Martin Laird has always loved playing his golf in the western United States and the Glaswegian, as you'd expect, is more than okay with Poa Annua within putting surfaces. His first top-5 on the PGA Tour was at Montreux (Arizona) back in 2008, which he backed up 12 months later with a runner-up finish - as we know, Montreux is a long Par 72 which features Bentgrass/Poa Annua greens. He didn't have to wait long for his 1st PGA Tour victory which came in October 2009 at TPC Summerlin in Nevada. His CV also contains 2nd (2012) and 4th (2010) at Kapalua, 3rd (2011) and 5th (2015) at TPC Scottsdale (Arizona), another 2nd place finish at TPC Summerlin (2010 when defending) and 3rd at Silverado (2015) - a course again which features Bentgrass/Poa Annua.

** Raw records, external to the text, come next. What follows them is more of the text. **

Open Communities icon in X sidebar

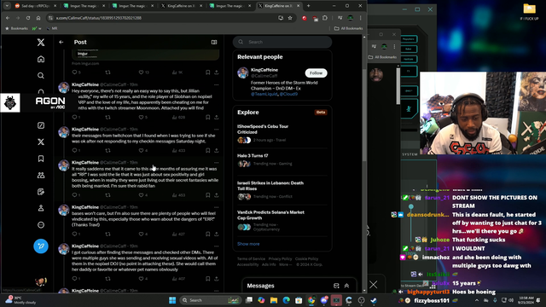(x=41, y=175)
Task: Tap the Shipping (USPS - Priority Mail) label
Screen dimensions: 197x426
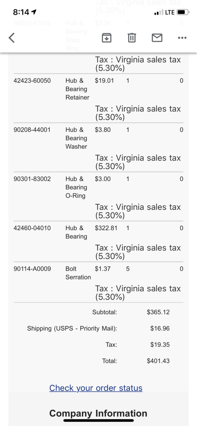Action: [x=72, y=328]
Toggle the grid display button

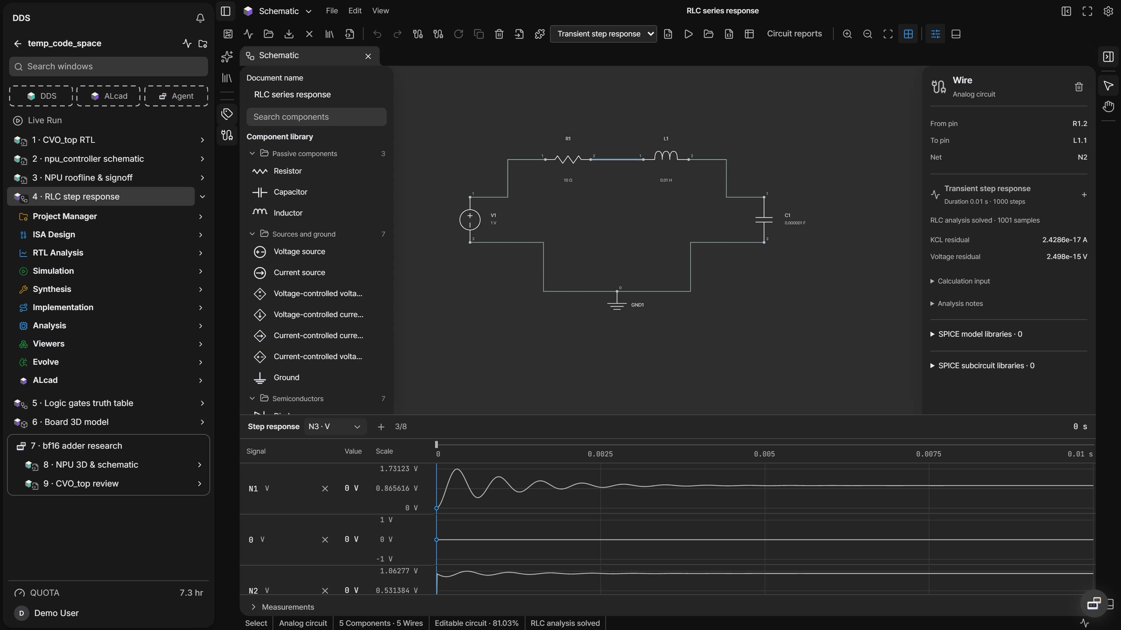pyautogui.click(x=908, y=34)
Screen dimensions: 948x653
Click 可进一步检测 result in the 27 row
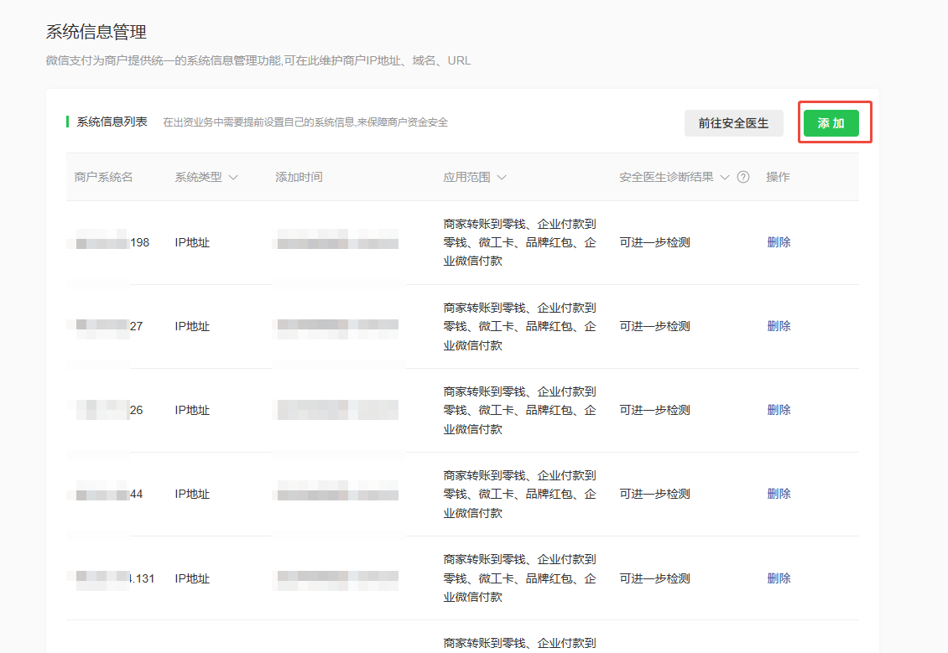coord(654,326)
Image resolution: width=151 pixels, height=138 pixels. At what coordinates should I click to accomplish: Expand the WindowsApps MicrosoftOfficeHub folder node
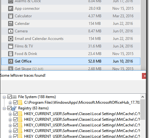tap(10, 103)
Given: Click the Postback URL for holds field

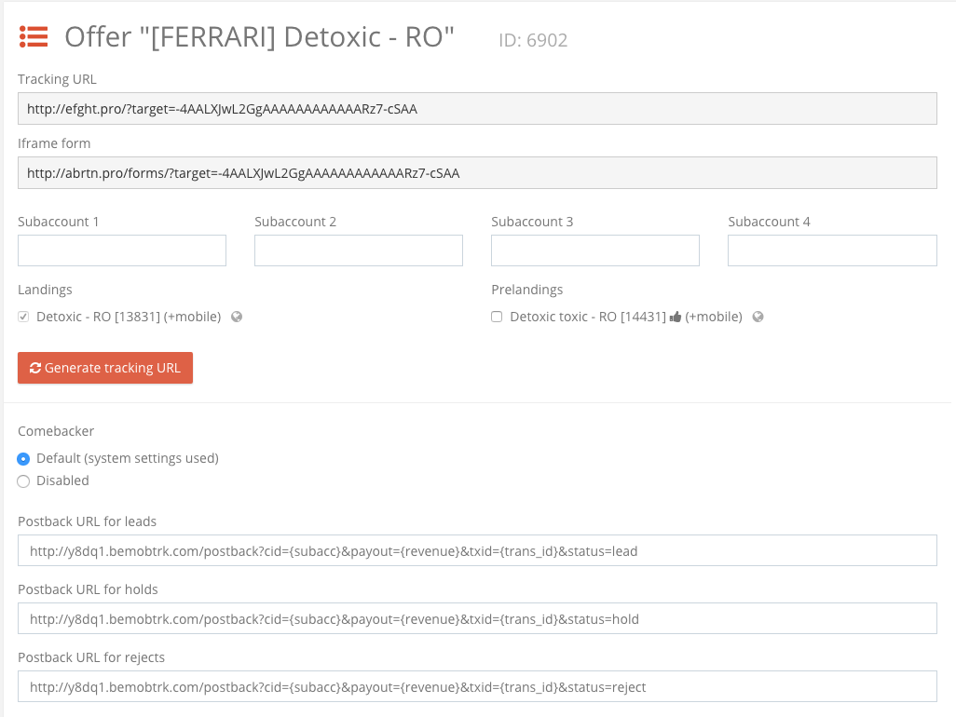Looking at the screenshot, I should click(x=477, y=618).
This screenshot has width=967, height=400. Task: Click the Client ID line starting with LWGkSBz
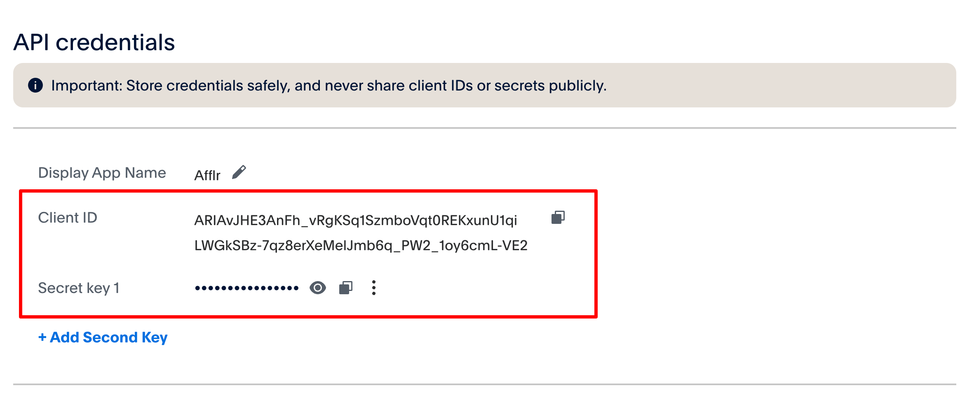point(361,246)
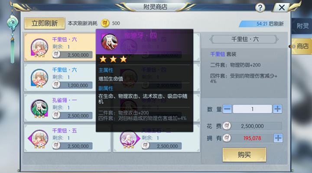
Task: Click the 购买 purchase button
Action: coord(244,155)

His current run of form also includes 8th at Silverado, 27th at TPC Summerlin, 13th at Mayakoba and 9th last week at PGA West - so that's another couple of California top 10s. But dig deeper and you see that the upwardly mobile Scot has plenty of correlating course form on classical/technical tracks. Wins at Bay Hill (2011) and TPC San Antonio (2013) were both on hard golf courses. 7th (2008) and 2nd (2010) at Ridgewood jump off the page as both feature Poa Annua and as recently as late August Laird was 4th after 54 holes at Bethpage Black. Remember he was also 2nd at the classical Glen Abbey last July. So after finishing 7th and 8th here on his last 2 visits, I can see Martin - who is now putting at a far more competitive level (19th in Putting Average season to date) on top of his trademark ball-striking - playing well this week at a nice each-way price.

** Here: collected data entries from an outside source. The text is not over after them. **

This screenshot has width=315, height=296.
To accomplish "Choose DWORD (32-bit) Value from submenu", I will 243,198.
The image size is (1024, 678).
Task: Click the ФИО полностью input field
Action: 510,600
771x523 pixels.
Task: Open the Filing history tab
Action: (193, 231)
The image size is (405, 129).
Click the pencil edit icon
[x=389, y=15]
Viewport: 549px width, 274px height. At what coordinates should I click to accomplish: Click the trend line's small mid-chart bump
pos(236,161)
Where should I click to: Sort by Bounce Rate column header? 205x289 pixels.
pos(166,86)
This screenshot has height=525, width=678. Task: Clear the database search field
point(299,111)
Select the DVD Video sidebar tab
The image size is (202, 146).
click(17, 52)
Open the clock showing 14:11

Seeing James Hahn at 250/1 was a bonus especially with 7 places available. I agree that 3 made cuts from 4 appearances does not overly fill you with enthusiasm, but it's worth remembering that Hahn has won twice on the PGA Tour in the last 23 months. These wins also speak for themselves as James won at the Bent Poa Annua greened, classical and particularly difficult Riviera back in 2015 with a -6/278 winning total. He was a 200/1 shot who went on to beat Dustin Johnson (2nd), Paul Casey (2nd), Sergio Garcia (4th), Hideki Matsuyama (4th) and Jordan Spieth (4th). No mean feat. Naturally you can write that off as a fluke - these players are all so good that anybody can win on any given week - but Hahn highlighted last May that his liking for tough, classical tracks is there for all to see. His win at Quail Hollow - defeating Roberto Castro in a playoff - came this time at 500/1 (he never telegraphs these things) with Justin Rose (3rd), Rickie Fowler (4th), Phil Mickelson (4th) and 5/1 favourite Rory McIlroy (4th) left trailing in his slipstream. So it's proven that he beats top-quality fields on tough, classical tracks. 3rd at Pebble Beach on course debut back in 2013 also appeals and Hahn is a real rarity this week, as he sits in the rolling top 20 across my Driving Accuracy, Greens in Regulation and Putting Average 10-week rolling performance trackers. Form of 5 (Deutsche Bank)-24 (BMW)-MC (Safeway)-9 (CIMB)-15 (Shriners)-22 (SBS)-36 (Sony) is strong and he could be a Scott Stallings 2014-type spoiler this week.